Necesidad de reintervención a largo plazo variable: Brown (Indianápolis), en un seguimiento medio de casi 10 años, 14%; el Texas Heart Institute, 22%. La libertad de reintervención en la serie de la Mayo Clinic en el año 2012 es del 97, el 93 y el 86% a 5, 10 y 20 años, respectivamente.
En cuanto a los factores de riesgo relacionados con la necesidad de reintervención, la Mayo apunta a la enfermedad valvular aórtica asociada y Boston a las formas difusas en las que la ampliación quedó limitada a la raíz aórtica36–39.
Tampoco hay acuerdo en si existen diferencias entre las distintas técnicas en cuanto a necesidad de reintervención: Boston encuentra significación estadística entre aortoplastia de un solo seno frente a 2 o más senos ampliados (más favorable esta última opción). Leiden no encuentra diferencias significativas entre las distintas técnicas, ni tampoco la Clínica Mayo comparando las técnicas de McGoon y Doty. Scott (Colorado) tampoco encuentra significación estadística al comparar la aortoplastia por deslizamiento sin ningún tipo de material protésico (Myers-Waldhausen), con el resto de las técnicas que sí lo emplean37,38,40,41 (tabla 1C).
Experiencia del Servicio de Cirugía Cardíaca InfantiI del hospital La Paz con la EAo supravalvular en < de 15 años (período 1972-Julio 2013)
Preoperatorio | Cirugía y postoperatorio inmediato | Seguimiento tardío |
Edad 85±47 meses (21-180) | T CEC: 77±63 minutos | Seguimiento 21±10 años (0,1-41) |
Peso 24±13 kg | T PAo: 40±27 minutos | |
Varón 69% / mujer 31% | No mortalidad tardía | |
Asociaciones | Técnica quirúrgica | Reoperación en 4 p (14%) |
Sd. Williams 65% | Ampliación 1 seno 35% | 1p: CoA |
EAo valvular 14% | Ampliación 2 senos 52% | 1p: Ross Konno |
CoA 10% | Ampliación 3 senos 3% | 1p: SVAo+ampliación Ao ascendente |
Disección Ao 3% | Aortoplastia difusa 10% | 1p: Ampliación Ao asc |
Forma localizada 90% / difusa 10% | Mortalidad Hospitalaria 3% | |
Clínica: | Cirugía asociada | |
Asintomáticos 79% | Comisurotomía VAo 14% | |
Disnea 17% | Reparación disección 3% | |
Síncope / mareo 4% | Plastia mitral 3% | |
Intubación 11±8 horas | ||
Alta hospitalaria 10±4 días | ||
Gradiente pico 88±34 mmHg | Gradiente pico al alta 23±19 mmHg | Gradiente pico actual 25±19 mmHg |
IAo al alta: no 63%/ leve 37% | IAo actual: no 46%/ leve 27%/ moderada 27% |
T CEC: tiempo de circulación extracorpórea; T Pao: tiempo de pinzado aórtico; CoA: coartación; SVAo: sustitución valvular aórtica; EAo: estenosis aórtica; IAo: insuficiencia aórtica; Ao: aorta; VAo: válvula aórtica.

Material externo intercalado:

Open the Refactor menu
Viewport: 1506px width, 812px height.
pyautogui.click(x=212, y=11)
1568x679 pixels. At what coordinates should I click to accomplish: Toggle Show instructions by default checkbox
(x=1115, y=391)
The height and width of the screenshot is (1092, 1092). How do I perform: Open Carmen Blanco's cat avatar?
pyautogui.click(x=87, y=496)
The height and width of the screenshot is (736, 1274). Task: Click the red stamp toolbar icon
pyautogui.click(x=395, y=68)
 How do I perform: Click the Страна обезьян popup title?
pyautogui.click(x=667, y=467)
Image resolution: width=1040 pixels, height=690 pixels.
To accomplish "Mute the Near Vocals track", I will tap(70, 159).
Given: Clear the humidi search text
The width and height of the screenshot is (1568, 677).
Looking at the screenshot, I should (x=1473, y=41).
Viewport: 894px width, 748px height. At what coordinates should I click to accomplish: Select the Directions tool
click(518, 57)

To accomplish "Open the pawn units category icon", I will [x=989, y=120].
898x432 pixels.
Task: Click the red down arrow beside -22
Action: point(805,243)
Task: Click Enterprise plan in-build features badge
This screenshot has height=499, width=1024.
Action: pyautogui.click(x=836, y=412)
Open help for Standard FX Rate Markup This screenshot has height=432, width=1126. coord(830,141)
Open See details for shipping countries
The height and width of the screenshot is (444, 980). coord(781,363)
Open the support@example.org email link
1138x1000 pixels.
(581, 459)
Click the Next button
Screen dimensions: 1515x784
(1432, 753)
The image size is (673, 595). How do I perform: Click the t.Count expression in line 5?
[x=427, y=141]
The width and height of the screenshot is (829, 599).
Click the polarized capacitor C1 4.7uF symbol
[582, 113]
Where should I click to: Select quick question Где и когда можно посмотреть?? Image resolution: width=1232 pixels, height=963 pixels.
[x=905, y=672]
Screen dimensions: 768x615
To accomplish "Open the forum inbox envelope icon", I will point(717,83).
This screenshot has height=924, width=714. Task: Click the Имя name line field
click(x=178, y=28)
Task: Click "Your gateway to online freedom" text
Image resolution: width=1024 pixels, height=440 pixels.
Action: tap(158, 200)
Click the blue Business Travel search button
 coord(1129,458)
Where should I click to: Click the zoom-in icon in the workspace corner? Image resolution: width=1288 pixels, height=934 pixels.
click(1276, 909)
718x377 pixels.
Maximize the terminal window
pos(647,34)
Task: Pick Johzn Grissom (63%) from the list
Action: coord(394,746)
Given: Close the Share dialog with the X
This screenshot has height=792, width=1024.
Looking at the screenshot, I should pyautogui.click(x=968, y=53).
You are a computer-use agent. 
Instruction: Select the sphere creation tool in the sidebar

Se trata de 29 CEC sobre 29 pacientes: en las columnas de la tabla, de izquierda a derecha se describen respectivamente las características preoperatorias, quirúrgicas y del postoperatorio inmediato, y por último las del seguimiento tardío.
Los autores declaran no tener ningún conflicto de intereses.